Study material Start Marker

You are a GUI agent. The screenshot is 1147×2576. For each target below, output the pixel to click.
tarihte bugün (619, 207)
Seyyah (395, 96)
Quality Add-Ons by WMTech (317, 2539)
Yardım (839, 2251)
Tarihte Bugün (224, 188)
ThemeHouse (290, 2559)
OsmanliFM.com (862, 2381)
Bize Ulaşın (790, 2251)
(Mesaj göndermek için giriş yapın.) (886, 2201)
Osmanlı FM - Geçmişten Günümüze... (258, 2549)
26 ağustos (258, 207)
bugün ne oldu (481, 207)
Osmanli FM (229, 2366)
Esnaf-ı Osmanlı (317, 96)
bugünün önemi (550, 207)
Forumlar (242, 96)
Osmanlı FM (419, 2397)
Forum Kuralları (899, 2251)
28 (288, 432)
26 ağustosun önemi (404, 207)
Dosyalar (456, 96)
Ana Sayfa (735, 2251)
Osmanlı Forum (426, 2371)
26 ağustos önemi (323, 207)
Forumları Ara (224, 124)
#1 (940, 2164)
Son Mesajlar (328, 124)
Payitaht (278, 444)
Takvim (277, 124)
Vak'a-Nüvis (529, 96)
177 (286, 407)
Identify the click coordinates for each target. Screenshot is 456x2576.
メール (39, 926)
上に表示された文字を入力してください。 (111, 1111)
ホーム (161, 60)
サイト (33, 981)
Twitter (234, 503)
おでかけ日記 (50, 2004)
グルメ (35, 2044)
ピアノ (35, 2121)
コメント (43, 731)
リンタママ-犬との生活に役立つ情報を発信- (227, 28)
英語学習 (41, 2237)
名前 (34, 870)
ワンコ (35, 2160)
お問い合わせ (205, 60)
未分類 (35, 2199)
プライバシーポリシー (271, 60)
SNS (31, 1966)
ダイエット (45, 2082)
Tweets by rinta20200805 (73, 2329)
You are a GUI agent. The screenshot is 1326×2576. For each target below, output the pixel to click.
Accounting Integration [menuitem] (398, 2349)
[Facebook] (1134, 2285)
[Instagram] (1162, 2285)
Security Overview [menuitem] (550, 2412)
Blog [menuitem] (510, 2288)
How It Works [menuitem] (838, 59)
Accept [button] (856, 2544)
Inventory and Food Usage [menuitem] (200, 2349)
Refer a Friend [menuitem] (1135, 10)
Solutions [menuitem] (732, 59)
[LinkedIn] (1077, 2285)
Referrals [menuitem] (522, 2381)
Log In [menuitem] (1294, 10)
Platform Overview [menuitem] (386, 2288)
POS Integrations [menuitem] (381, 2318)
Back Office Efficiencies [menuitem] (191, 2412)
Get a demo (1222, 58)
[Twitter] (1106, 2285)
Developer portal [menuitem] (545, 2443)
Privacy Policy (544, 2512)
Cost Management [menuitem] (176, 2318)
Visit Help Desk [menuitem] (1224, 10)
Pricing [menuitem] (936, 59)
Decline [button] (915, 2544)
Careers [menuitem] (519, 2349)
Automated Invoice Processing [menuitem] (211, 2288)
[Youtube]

Study material End Marker

• [Exercise instructions]:
Output the full listing above word for word.

• [Exercise answer]:
You are a GUI agent. The screenshot is 1147×2576. For each target below, output the pixel to click.
tarihte bugün (619, 207)
Seyyah (395, 96)
Quality Add-Ons by WMTech (317, 2539)
Yardım (839, 2251)
Tarihte Bugün (224, 188)
ThemeHouse (290, 2559)
OsmanliFM.com (862, 2381)
Bize Ulaşın (790, 2251)
(Mesaj göndermek için giriş yapın.) (886, 2201)
Osmanlı FM - Geçmişten Günümüze... (258, 2549)
26 ağustos (258, 207)
bugün ne oldu (481, 207)
Osmanli FM (229, 2366)
Esnaf-ı Osmanlı (317, 96)
bugünün önemi (550, 207)
Forumlar (242, 96)
Osmanlı FM (419, 2397)
Forum Kuralları (899, 2251)
28 (288, 432)
26 ağustosun önemi (404, 207)
Dosyalar (456, 96)
Ana Sayfa (735, 2251)
Osmanlı Forum (426, 2371)
26 ağustos önemi (323, 207)
Forumları Ara (224, 124)
#1 (940, 2164)
Son Mesajlar (328, 124)
Payitaht (278, 444)
Takvim (277, 124)
Vak'a-Nüvis (529, 96)
177 (286, 407)
Identify the click coordinates for each target. Screenshot is 456x2576.
メール (39, 926)
上に表示された文字を入力してください。 (111, 1111)
ホーム (161, 60)
サイト (33, 981)
Twitter (234, 503)
おでかけ日記 (50, 2004)
グルメ (35, 2044)
ピアノ (35, 2121)
コメント (43, 731)
リンタママ-犬との生活に役立つ情報を発信- (227, 28)
英語学習 (41, 2237)
名前 (34, 870)
ワンコ (35, 2160)
お問い合わせ (205, 60)
未分類 (35, 2199)
プライバシーポリシー (271, 60)
SNS (31, 1966)
ダイエット (45, 2082)
Tweets by rinta20200805 (73, 2329)
You are a GUI agent. The screenshot is 1326×2576. For each target below, output the pixel to click.
Accounting Integration [menuitem] (398, 2349)
[Facebook] (1134, 2285)
[Instagram] (1162, 2285)
Security Overview [menuitem] (550, 2412)
Blog [menuitem] (510, 2288)
How It Works [menuitem] (838, 59)
Accept [button] (856, 2544)
Inventory and Food Usage [menuitem] (200, 2349)
Refer a Friend [menuitem] (1135, 10)
Solutions [menuitem] (732, 59)
[LinkedIn] (1077, 2285)
Referrals [menuitem] (522, 2381)
Log In [menuitem] (1294, 10)
Platform Overview [menuitem] (386, 2288)
POS Integrations [menuitem] (381, 2318)
Back Office Efficiencies [menuitem] (191, 2412)
Get a demo (1222, 58)
[Twitter] (1106, 2285)
Developer portal [menuitem] (545, 2443)
Privacy Policy (544, 2512)
Cost Management [menuitem] (176, 2318)
Visit Help Desk [menuitem] (1224, 10)
Pricing [menuitem] (936, 59)
Decline [button] (915, 2544)
Careers [menuitem] (519, 2349)
Automated Invoice Processing [menuitem] (211, 2288)
[Youtube]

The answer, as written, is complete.